Blog

Blog

May 6, 2025 | 4 min read
Joe Hamman

Joe Hamman

Co-founder and CTO

Zarr takes Cloud-Native Geospatial by storm

Our takeaways from the Cloud-Native Geospatial conference on Zarr’s surging adoption and its impact on the future of Earth Observation data.

Our team just returned from an action-packed week at the Cloud-Native Geospatial conference in beautiful Snowbird, Utah, and the key takeaway was unmistakable: Zarr adoption is surging. It’s no longer confined to weather and climate data; organizations of all sizes are increasingly choosing Zarr for a diverse array of geospatial data products. The collective enthusiasm for Zarr was palpable, and frankly, its rapid momentum was surprising even to us.

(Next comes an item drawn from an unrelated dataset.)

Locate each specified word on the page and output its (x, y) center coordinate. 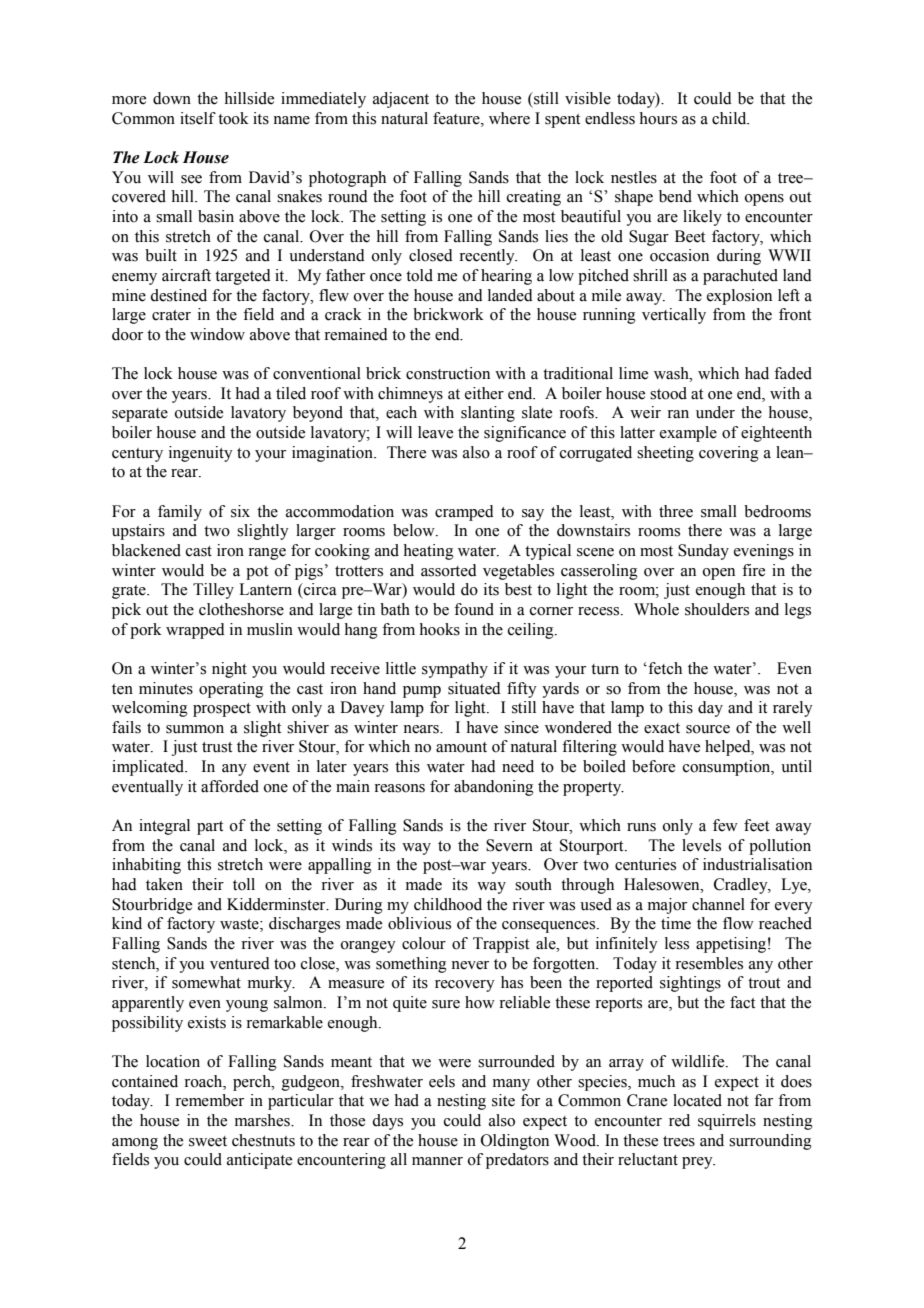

What We Heard: Zarr’s Expanding Footprint

The conference began with a presentation by our own engineers, Lindsey Nield and Deepak Cherian, titled “Zarr for Cloud-native Geospatial: When and Why?” While they initially positioned Zarr as ideal for Level 3+ Earth Observation (EO) products and COGs as suitable for most Level 1 & 2 data, the week’s discussions painted a more nuanced picture. It became clear that Zarr’s utility is broadening, with significant adoption for Level 1 and 2 EO applications as well. Here are some highlights:

  • Sentinel 1/2/3: The new Copernicus Earth Observation Processing Framework (EOPF) will leverage Zarr for generating Level 1 and 2 datasets. This pivotal move will eventually make hundreds of petabytes of Sentinel data available in Zarr format. More details can be found here.
  • Landsat: Similarly, the USGS EROS is actively exploring Zarr for the extensive Landsat archive. USGS shared preliminary findings from a study evaluating Zarr as the next generation format for Landsat data processing, product archiving, and metadata management at scale. USGS plans to archive over 200 Petabytes of Landsat data products in the cloud over the next 15 years.
  • Google Earth Engine: We also learned that Google Earth Engine is developing Zarr support. This enhancement will greatly simplify data import and export for Earth Engine users, fostering better interoperability with the vast amounts of Zarr data already in cloud storage.
  • ESRI ArcGIS: Zarr support has recently landed in ESRI’s ArcGIS Pro product. This product, which has been a mainstay of desktop GIS for decades, now supports adding “Multidimensional raster data” layers in the form of Zarr stores.
  • Hyperspectral Remote Sensing: The “hallway track” was abuzz with how Zarr can significantly benefit hyperspectral remote sensing data, which is often poorly supported by COGs and traditional formats. Zarr seamlessly handles the multi-band nature of hyperspectral data, a common challenge for COGs.
  • Zarr + STAC: The synergy between Zarr and STAC (SpatioTemporal Asset Catalogs) was another prominent theme. STAC, widely adopted for defining and searching geospatial data, perfectly complements Zarr’s strengths in storing cloud-optimized array data. This combination is proving powerful, especially within the Earth modeling community, championed by Pangeo. Julia Signell’s insightful blog post here offers a deeper dive.

Zarr vs COG

Several talks directly compared Zarr to COG. In the “Performance and Scale” session Zachariah Dicus showed the results of benchmarking Zarr vs COG at USGS, and Jeff Albrecht highlighted challenges scaling a COG-centric tile-serving architecture. Floodbase gave us a feature wish-list in “Why we don’t use Zarr (yet)”, and the birds-of-a-feather session on visualizing Zarr highlighted work to be done to ensure compatibility with all geospatial tooling.

Zarr 🤝 COG

Tom Nicholas’ talk on VirtualiZarr (slides here) argued that this divide could be bridged – “virtualizing” binary file formats such as netCDF and COG into Icechunk stores would allow accessing pre-existing data as if it were Zarr. Again he emphasised the theme of treating Level 3 data as a single cloud-optimized datacube, just this time as a layer over existing data.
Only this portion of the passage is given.